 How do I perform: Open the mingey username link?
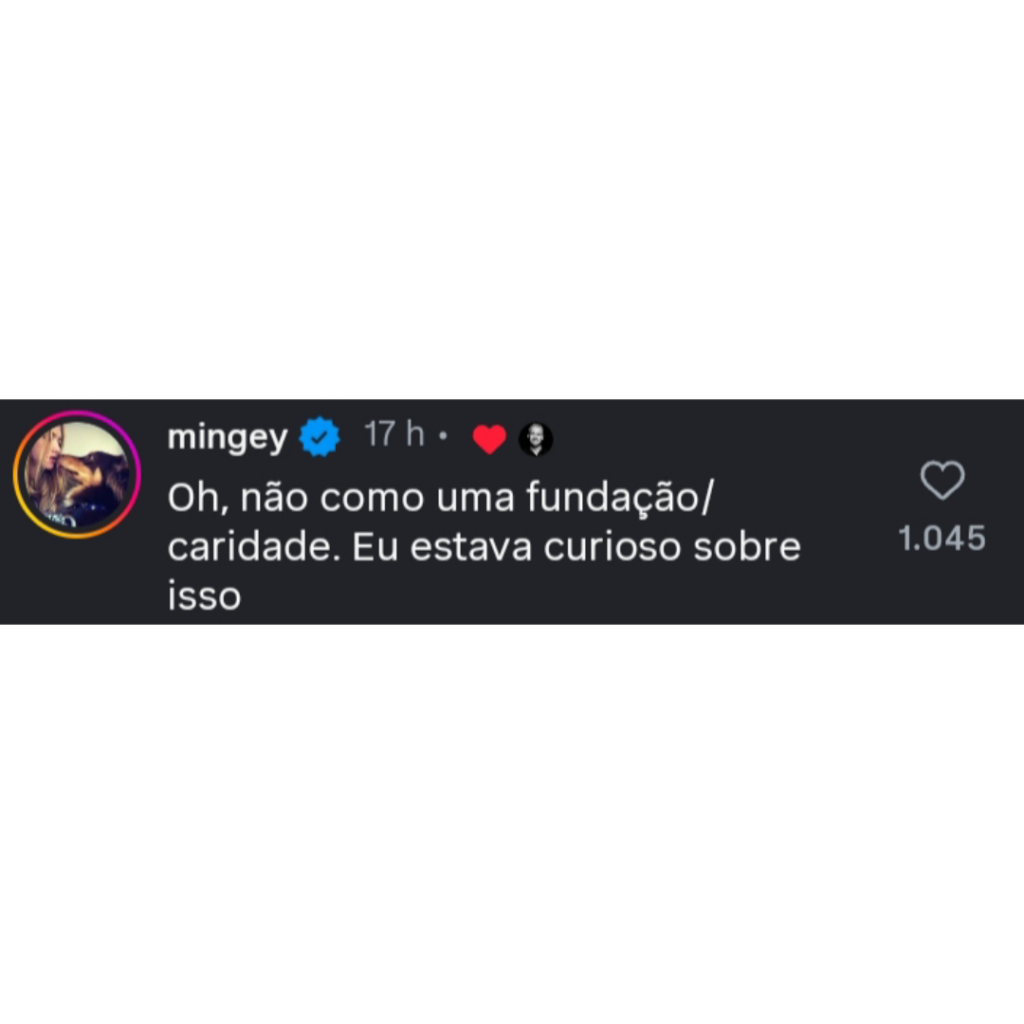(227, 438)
...
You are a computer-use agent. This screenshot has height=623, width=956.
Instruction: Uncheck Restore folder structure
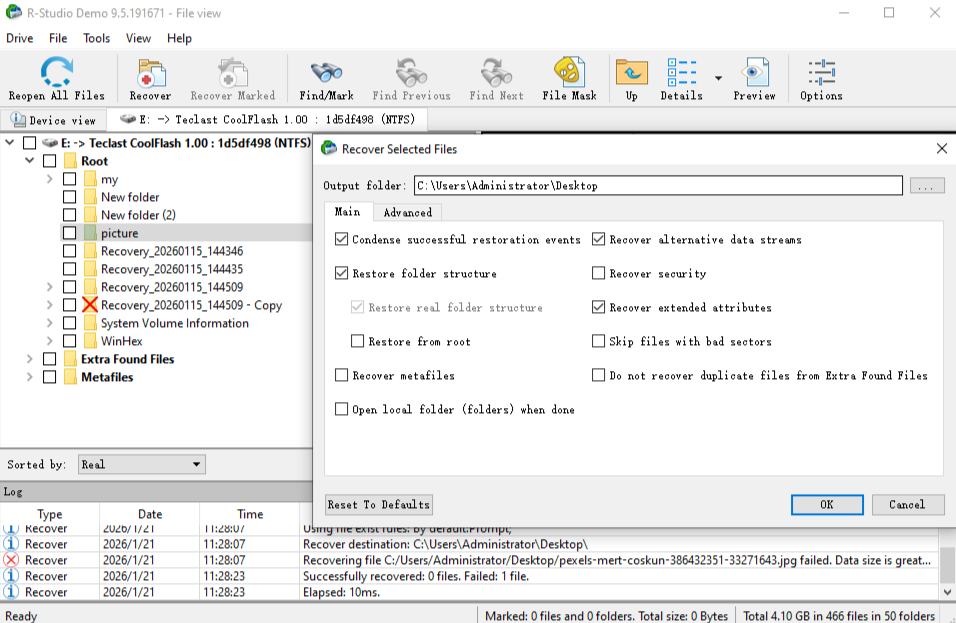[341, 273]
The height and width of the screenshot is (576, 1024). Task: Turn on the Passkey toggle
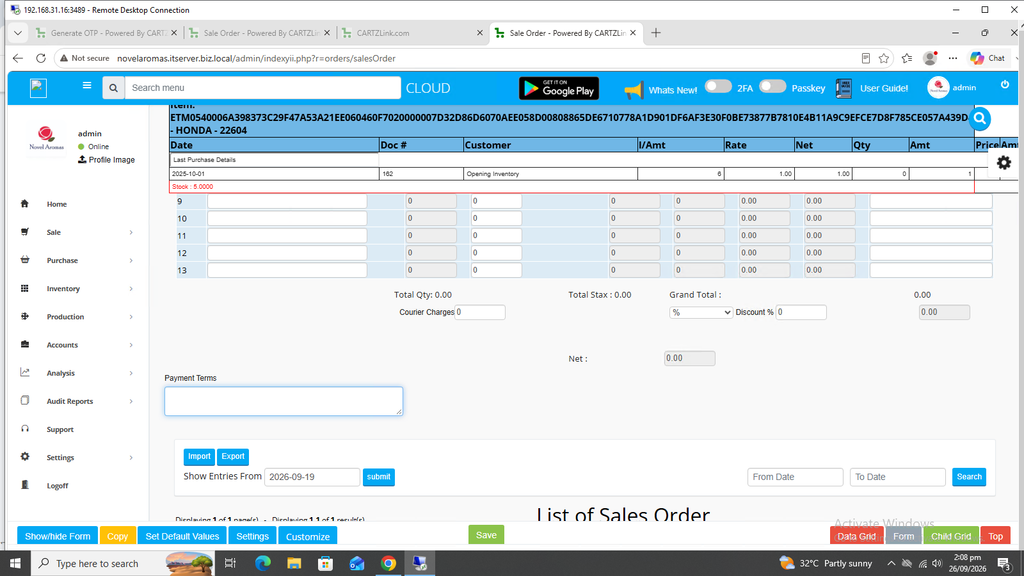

## Exercise details
A single number is the expected reply: the number of lines in the listing that contain the string "width".

## Expected answer
2